Unfortunately, post-SILENCE, Demme lost his sense of humor and became fearfully politically correct (I remember the time he twittered in an interview over whether or not audiences would get The Wrong Impression from a shot of Dean Stockwell firing guns during a seriocomic fast-food restaurant shootout scene in MARRIED TO THE MOB).  PHILADELPHIA and BELOVED had enough remnants of his earlier craftsmanship, although they were intended as Important Prestige Pictures.  Demme's later work (namely the CHARADE remake THE TROUBLE WITH CHARLIE and the "redone for Denzel Washington's idea of a Denzel Washington movie" THE MANCHURIAN CANDIDATE) showed increasing signs of artistic constipation and fearfulness of losing a sense of precious dignity.

I haven't seen all of Demme's documentaries, but his recent nonfiction work has involved seeking out people and lionizing them for having great Integrity.  The Neil Young acoustic concert film HEART OF GOLD was drowsy, but saved by the music of Young, his band and guest vocalist Emmylou Harris.

Now, the nadir of Jonathan Demme's career has been reached.  JIMMY CARTER: MAN FROM PLAINS is now available on DVD for those who can endure 126 minutes of hagiography about Carter as God's Lonely Man on a book tour for the controversial-in-2006 PALESTINE: PEACE NOT APARTHEID. 

It makes me sad to write this because, for his faults [occasional bad temper and egotism, as well as an unwillingness to coalition-build which helped to end his Presidency after four years, not to mention the infamous incident of treating Americans like preschoolers--"The energy crisis is REAL"--half-shouted during the "malaise" Oval Office speech of 1979--plus the "damned when he negotiated, doomed when he resorted to military force" spectacle of the Iran Hostage Crisis of 1979-1981], Carter has done positive things with his ex-Presidency, starting with the Habitat for Humanity housing projects and continuing with the Carter Center.

But Demme seems to not know how to make the viewer appreciate (if not agree with) Carter's willingness to take a principled-but-controversial stand re the relations between Israel and Palestine.  Instead, viewers are treated to barbecues, Sunday School lessons [the first two of these eating up almost the first half-hour of the film], book signings, Carter wanting to wander through the coach section of an airplanc for a quick ego-boost, two Jimmy-swims-in-hotel-pools setpieces and more than one cutaway from anything that might show Saint Jimmy  in a less-than-favorable-to-him situation. 

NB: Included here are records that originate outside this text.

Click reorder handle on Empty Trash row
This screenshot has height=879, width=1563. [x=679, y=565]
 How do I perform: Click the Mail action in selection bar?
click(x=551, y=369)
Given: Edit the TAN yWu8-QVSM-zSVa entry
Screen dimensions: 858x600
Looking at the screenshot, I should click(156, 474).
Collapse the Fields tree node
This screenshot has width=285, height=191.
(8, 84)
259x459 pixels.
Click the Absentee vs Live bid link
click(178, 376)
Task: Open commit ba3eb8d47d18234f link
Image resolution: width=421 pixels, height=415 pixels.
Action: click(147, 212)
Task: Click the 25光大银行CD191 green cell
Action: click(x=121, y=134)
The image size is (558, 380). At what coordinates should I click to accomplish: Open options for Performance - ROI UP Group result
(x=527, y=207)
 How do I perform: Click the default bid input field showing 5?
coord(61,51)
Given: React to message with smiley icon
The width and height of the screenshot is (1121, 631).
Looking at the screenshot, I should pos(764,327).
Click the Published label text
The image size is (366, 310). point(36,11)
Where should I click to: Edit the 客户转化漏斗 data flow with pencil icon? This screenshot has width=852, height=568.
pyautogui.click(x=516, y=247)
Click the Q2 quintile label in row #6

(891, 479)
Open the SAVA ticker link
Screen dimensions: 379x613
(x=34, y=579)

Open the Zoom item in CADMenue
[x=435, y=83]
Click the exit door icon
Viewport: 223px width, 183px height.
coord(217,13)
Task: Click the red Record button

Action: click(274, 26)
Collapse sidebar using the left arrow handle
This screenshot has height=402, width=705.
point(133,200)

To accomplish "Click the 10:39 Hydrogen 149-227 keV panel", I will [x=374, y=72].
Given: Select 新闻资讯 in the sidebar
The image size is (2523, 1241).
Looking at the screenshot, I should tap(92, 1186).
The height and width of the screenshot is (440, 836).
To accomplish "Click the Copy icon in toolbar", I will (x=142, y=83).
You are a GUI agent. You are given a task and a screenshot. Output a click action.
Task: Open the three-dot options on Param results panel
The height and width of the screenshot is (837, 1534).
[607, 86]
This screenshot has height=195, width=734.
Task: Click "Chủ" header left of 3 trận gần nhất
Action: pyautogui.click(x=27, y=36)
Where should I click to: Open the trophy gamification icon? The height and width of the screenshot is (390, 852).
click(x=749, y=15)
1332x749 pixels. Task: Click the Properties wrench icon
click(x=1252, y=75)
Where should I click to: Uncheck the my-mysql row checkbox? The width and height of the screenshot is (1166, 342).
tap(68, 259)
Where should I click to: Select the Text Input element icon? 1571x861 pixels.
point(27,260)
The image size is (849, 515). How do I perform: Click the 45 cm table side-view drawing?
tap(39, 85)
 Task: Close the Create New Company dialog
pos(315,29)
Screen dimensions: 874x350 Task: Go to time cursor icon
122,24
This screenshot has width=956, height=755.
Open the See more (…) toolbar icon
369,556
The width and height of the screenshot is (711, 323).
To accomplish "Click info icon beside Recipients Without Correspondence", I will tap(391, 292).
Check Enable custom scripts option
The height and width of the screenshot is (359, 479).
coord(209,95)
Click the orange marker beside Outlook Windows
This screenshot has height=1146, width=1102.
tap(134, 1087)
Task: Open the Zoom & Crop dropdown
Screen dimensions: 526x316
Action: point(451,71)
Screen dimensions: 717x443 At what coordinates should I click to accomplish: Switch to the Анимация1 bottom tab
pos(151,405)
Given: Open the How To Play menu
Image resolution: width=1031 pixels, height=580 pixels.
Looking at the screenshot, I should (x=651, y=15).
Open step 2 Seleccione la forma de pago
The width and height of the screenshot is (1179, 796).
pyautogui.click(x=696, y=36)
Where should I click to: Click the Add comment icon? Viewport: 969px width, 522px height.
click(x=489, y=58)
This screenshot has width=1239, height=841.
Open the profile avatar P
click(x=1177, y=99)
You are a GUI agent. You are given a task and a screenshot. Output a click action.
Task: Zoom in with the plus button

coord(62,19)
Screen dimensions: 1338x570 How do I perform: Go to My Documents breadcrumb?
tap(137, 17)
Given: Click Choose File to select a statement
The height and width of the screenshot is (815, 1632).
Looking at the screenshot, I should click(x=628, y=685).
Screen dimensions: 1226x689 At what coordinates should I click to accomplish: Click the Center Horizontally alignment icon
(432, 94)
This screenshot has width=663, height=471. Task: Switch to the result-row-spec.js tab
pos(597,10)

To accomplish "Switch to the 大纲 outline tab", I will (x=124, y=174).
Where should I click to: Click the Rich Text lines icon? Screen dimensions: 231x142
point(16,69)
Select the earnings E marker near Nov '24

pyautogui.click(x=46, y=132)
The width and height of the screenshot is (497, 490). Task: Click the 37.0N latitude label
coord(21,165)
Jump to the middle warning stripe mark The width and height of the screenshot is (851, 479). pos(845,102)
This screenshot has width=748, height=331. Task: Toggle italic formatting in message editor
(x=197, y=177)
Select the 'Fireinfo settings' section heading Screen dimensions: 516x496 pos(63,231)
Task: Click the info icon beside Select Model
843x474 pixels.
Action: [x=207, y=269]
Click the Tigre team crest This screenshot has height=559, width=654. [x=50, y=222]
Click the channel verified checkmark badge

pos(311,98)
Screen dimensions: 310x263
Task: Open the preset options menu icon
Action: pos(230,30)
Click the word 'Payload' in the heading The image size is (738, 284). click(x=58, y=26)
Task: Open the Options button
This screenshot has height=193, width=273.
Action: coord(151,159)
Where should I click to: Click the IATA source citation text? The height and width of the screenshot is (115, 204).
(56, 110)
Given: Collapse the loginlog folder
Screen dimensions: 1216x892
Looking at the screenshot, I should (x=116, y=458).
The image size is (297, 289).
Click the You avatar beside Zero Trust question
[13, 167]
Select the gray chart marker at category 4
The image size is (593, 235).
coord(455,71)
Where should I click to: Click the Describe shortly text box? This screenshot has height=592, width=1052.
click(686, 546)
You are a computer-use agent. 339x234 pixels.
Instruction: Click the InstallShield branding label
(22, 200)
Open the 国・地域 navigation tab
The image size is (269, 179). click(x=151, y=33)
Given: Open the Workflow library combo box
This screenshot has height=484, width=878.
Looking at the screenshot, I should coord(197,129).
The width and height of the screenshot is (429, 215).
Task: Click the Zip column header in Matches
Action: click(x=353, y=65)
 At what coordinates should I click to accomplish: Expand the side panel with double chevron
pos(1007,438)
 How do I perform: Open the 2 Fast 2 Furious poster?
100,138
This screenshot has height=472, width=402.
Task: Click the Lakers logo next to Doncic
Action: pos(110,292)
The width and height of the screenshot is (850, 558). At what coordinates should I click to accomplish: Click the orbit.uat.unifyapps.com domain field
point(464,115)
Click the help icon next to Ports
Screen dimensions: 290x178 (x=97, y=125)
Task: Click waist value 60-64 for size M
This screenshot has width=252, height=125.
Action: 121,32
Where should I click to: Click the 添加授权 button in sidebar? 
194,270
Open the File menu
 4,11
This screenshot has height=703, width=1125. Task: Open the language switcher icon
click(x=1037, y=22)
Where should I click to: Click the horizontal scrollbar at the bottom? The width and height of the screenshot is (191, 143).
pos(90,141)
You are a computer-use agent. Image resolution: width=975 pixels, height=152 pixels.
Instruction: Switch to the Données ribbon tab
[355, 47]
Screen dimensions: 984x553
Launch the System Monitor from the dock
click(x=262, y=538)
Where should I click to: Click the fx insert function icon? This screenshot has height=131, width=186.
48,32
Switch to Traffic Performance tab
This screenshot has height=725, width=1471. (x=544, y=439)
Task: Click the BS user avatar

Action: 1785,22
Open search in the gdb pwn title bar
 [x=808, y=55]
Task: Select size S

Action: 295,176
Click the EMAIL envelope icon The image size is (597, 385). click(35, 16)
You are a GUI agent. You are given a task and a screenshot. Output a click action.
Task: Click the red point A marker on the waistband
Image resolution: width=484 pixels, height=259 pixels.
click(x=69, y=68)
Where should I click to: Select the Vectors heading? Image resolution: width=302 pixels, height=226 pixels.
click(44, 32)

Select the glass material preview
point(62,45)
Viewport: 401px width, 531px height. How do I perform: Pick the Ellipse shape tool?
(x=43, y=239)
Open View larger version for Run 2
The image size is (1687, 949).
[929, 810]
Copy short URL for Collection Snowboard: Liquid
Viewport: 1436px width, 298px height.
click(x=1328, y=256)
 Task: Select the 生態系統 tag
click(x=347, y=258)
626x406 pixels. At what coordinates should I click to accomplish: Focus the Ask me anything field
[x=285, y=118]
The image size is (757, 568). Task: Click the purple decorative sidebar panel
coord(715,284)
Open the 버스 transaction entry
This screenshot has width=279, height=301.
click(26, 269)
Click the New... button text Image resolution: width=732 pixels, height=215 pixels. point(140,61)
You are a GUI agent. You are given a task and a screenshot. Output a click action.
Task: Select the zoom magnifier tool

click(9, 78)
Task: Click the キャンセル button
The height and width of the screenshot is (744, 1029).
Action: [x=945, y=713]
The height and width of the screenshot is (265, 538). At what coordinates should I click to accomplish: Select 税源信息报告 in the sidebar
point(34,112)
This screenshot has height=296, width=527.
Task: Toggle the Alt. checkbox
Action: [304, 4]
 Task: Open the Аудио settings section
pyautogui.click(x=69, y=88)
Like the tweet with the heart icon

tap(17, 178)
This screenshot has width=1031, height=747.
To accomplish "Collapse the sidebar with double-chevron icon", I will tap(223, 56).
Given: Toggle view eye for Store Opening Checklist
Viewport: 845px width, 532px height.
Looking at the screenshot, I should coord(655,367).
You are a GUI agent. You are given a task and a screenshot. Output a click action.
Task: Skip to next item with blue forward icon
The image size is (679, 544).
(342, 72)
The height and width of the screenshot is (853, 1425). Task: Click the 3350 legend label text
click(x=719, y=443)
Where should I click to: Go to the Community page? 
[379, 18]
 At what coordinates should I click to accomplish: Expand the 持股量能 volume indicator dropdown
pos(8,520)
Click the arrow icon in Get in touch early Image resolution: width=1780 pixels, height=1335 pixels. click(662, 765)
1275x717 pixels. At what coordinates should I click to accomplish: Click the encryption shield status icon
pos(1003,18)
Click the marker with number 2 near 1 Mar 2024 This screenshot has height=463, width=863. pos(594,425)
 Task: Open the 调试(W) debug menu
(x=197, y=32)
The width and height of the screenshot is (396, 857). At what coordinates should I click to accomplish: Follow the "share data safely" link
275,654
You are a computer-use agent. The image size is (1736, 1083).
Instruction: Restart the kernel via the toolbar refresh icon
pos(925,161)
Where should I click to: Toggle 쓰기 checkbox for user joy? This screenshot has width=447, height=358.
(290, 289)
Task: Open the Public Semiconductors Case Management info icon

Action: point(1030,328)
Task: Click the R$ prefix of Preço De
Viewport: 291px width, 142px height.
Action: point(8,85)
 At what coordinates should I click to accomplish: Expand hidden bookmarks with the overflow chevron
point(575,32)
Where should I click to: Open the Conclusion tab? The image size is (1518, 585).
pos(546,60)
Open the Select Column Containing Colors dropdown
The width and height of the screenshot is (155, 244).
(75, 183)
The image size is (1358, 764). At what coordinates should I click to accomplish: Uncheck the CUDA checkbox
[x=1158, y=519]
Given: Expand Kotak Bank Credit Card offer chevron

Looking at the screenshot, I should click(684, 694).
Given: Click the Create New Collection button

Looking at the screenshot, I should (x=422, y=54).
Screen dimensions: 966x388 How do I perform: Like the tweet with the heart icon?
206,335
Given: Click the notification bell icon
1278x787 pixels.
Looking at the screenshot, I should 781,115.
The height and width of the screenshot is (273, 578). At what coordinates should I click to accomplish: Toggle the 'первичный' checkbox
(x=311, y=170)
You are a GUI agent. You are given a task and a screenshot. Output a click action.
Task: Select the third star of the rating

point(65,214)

And after 126 minutes of this clumsy propaganda (as bad in its own way as the John Ford Vietnam documentary I discussed in the previous entry),  one feels like shedding a tear for Jonathan Demme, God's Lonely Director, who now sees himself as too principled, responsible and high-minded to make the majority of his past films--and is intent on ostentatiously rectifying the errors of his ways at the expense of the dwindling audiences who see his films.